My favourite room in New York looks down from the 19th floor onto Central Park. The lake glints just below, embosomed in trees. The towers of Manhattan stretch out beyond. The bookcases filling the walls contain a glorious library of books on the history of gardening and landscape. This is the office of Elizabeth Barlow Rogers, the person who revived the Park from its nadir in the 1970s. Now she is President of the Institute for Landscape Studies.This is where she edits Sitelines, its magazine.

We first met when I was touring radio studios to promote my wine atlas and she was on a parallel course, discussing her first book: The Forests and Wetlands of New York. It was as though she was the first person to notice that all the concrete lies in a spectacular landscape of woods and cliffs, marshes and islands. Look out of the window as your plane lands at JFK. Below you lies Jamaica Bay, a vast wildlife refuge that competes with Essex for its wandering muddy shoreline, home to (they say) 300 species of birds, not to mention horseshoe crabs, terrapin and mosquitos. In the distance are the Manhattan skyscrapers, beyond and around them the Hudson and the East River and Long Island Sound, Staten Island, the cliffs of the Palisades…. a dramatic natural context that city people easily forget.
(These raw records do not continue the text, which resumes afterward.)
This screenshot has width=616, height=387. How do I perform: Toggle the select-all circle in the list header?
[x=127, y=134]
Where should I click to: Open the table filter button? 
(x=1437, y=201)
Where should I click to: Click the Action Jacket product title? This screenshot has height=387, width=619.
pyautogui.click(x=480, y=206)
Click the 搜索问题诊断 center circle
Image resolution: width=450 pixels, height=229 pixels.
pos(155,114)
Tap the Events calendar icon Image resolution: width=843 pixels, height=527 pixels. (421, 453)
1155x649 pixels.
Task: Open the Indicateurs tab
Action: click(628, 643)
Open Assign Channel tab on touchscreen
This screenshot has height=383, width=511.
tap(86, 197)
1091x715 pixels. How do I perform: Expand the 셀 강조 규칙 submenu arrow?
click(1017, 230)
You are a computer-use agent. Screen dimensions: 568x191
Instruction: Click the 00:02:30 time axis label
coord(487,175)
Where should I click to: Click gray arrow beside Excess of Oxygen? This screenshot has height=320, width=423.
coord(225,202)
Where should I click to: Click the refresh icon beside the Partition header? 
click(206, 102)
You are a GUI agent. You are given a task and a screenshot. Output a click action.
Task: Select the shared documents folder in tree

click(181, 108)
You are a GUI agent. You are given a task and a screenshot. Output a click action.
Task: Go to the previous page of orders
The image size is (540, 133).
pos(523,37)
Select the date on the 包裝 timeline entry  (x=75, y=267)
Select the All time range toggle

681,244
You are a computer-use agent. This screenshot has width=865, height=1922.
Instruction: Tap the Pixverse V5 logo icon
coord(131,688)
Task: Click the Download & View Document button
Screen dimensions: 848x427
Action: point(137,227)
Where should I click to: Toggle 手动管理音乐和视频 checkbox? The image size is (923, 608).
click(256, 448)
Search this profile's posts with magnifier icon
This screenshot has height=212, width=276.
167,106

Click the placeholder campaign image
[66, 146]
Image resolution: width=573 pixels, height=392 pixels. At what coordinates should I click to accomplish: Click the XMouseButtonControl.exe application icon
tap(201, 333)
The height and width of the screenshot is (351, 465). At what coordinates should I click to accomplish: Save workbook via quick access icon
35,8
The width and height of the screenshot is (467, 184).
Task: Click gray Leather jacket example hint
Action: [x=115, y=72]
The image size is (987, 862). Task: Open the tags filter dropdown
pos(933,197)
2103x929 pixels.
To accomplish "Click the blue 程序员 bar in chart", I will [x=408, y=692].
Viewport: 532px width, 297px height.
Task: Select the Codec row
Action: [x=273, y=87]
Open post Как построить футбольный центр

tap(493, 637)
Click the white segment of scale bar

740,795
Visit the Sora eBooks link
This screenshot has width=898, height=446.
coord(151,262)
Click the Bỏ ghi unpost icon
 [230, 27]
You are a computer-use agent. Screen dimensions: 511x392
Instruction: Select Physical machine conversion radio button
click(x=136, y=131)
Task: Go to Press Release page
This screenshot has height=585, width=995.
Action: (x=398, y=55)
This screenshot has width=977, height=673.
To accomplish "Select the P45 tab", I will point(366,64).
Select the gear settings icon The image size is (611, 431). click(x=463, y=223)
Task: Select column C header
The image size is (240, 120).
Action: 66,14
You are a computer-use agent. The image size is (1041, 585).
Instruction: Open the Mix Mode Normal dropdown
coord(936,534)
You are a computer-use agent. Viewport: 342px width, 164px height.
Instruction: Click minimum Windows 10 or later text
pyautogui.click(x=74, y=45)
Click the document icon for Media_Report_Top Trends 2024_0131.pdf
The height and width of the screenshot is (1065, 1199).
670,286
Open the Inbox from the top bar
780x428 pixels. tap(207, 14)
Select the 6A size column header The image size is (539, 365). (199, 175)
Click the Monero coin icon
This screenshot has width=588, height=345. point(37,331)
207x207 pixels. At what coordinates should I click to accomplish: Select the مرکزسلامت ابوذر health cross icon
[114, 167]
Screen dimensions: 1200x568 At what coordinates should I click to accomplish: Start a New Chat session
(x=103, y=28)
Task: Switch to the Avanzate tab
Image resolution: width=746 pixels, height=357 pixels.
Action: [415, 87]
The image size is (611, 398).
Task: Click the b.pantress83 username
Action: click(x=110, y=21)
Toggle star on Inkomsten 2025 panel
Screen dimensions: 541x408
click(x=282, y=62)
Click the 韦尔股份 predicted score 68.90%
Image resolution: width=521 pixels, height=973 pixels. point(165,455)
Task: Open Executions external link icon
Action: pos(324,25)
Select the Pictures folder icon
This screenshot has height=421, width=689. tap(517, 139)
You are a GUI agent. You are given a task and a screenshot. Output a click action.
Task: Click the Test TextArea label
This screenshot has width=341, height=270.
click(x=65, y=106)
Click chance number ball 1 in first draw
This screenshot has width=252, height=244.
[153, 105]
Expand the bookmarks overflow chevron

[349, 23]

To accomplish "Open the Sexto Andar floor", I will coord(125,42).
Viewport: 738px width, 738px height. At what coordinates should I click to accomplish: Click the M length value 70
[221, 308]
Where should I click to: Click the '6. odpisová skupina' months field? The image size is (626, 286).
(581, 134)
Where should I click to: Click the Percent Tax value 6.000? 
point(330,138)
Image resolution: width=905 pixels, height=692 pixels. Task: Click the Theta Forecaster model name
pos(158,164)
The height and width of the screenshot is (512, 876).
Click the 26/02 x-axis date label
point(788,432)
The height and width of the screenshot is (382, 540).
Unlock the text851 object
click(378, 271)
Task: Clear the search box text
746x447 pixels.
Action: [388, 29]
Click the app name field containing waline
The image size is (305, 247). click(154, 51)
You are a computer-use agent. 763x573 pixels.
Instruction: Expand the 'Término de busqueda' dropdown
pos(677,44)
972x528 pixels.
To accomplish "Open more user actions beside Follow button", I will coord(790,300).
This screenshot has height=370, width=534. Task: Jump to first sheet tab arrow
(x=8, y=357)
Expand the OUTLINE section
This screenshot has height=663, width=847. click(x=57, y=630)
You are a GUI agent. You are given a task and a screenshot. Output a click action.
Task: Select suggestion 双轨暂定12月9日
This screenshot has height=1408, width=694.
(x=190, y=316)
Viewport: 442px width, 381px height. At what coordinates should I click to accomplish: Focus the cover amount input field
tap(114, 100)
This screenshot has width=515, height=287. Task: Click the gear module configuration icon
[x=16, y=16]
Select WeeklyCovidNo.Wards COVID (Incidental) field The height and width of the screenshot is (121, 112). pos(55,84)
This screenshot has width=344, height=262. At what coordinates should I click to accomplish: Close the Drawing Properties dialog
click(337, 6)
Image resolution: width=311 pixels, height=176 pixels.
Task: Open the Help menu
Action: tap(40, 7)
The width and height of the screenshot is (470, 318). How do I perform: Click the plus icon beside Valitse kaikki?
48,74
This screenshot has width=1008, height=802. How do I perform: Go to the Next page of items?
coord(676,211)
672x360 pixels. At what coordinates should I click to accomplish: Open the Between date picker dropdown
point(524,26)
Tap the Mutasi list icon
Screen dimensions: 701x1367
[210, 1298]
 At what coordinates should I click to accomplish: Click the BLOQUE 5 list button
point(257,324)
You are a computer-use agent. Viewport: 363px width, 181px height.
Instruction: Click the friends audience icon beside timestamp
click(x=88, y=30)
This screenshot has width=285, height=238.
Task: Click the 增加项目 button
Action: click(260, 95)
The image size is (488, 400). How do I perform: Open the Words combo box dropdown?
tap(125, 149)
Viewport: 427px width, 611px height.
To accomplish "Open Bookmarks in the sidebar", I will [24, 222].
Central Park is there to remind them. Forty years ago it was neglected, overgrown, filthy and dangerous. Then Betsy was appointed Administrator, the first in the role. She instilled order, found volunteers to clear up, plant up – and give money. She inaugurated the Central Park Conservancy, recruiting the great and good to support the park. Not long ago one Maecenas signed a cheque for a hundred thousand dollars.

So the park is looking good, perhaps as good as it ever looked since Mr Omsted and Mr Vaux set it all in motion in the 1850s. We walked over from Central Park West to the Boathouse on the tree-fringed lake, through the Rambles, a supremely romantic piece of woodland landscaping where paths, some paved, some natural, wind up and down among what seem to be wild woods, though suspiciously floriferous with flourishing native flowers. It was Michaelmas daisy time; their delicate pale flowers scattered under the trees in pools of light. Great whaleback rocks are a leitmotif of Central Park; indeed the dark grey schist, its surface often polished by schoolboys’ trousers, is the necessary bedrock of all Manhattan’s towers.

A gondola from Venice glided by on the lake; under the spreading, just yellowing, elms of the Mall a piper played by the monument to Sir Walter Scott; a faint whiff from the veldt wafts over from the zoo, fountains play among banks of chrysanthemums. It will soon be time for the sweetgums, the maples and the oaks to catch fire. Much as I love Kensington Gardens, there is nowhere on earth like Central Park.

Toytown

October 1, 2016

The tussle over The Garden Bridge continues. Those who first mooted it seem to be otherwise engaged. Those who authorized it are probably consulting their lawyers. Meanwhile a growing body of opinion is questioning how an actress, an admirer and a designer got so far in wishing such a crazy scheme on our capital.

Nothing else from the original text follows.